Currently, there are companies in the market that apply 100% of the regular salary during the probationary period. However, this is a proposed salary level that depends on the financial situation of the company and the agreement between the parties. Currently, the legal requirement sets the minimum salary during the probationary period at 85% of the regular salary.
Internal Labor Regulations
Companies with more than 10 employees are required to have written internal labor regulations and register them with the competent labor management authority. The internal labor regulations must be communicated to the employees, and the key provisions must be posted in necessary locations at the workplace. However, in practice, many companies tend to neglect to register their internal labor regulations or fail to inform their employees about the internal labor regulations after registering them with the competent authority.
In the case of companies with fewer than 10 employees, it is not mandatory to issue written internal labor regulations. However, they still need to agree upon the content regarding labor discipline and material responsibilities within the employment contracts.
Transferring employees to another job different from the labor contract
Companies are allowed to temporarily transfer employees to perform different tasks than stated in their employment contracts under certain circumstances regulated by the law. However, the total accumulated working time in a different job cannot exceed 60 working days per year. Additionally, employees must be notified of this change at least 3 working days in advance.
When employees are assigned to different tasks, they should be paid according to the new job’s wage rate. If the wage for the new job is lower than the previous job, the employee’s original wage must be maintained for a period of 30 working days. The wage for the new job should be at least 85% of the previous wage but not lower than the minimum wage.

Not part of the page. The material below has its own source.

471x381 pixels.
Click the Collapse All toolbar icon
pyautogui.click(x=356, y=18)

Currently, many companies are abusing this practice by transferring employees to different tasks, and then hiring new employees as replacements. However, it’s important to note that this practice is not in compliance with the legal regulations. The essence of transferring employees to perform different tasks is temporary and arises from certain reasons, such as unexpected difficulties due to natural disasters, fires, dangerous epidemics, preventive measures, occupational accidents, occupational diseases, electrical or water incidents, or production and business needs. Once these reasons have been resolved and the prescribed time has elapsed, the companies must allow the employee to return to their normal work.
Applying penalties and deducting salary
Companies are not allowed to impose fines or salary deductions as a substitute for labor disciplinary measures.
In the case where employees cause damage to tools, equipment, or unintentionally engage in other behaviors resulting in minor property damage for the business, with costs not exceeding 10 months of the regional minimum wage, the companies have the right to deduct the employees’ salary to compensate for the damages. The maximum compensation amount is limited to 3 months’ salary, and the deduction should not exceed 30% of the employees’ monthly salary after tax, social insurance, health insurance, and unemployment insurance deductions have been made.
Keeping official copies of documents
During the process of signing and implementing an employment contract, businesses are not allowed to retain any original copies of personal documents, degrees, and certificates belonging to employees.
Companies need to pay attention to the listed points to avoid violating legal regulations during the recruitment, contract signing, and implementation process. Currently, employees have access to labor laws and have a better understanding of their corresponding rights and obligations. Violating these regulations not only poses legal risks but also affects the reputation of the companies when employees disclose the violations on social media platforms.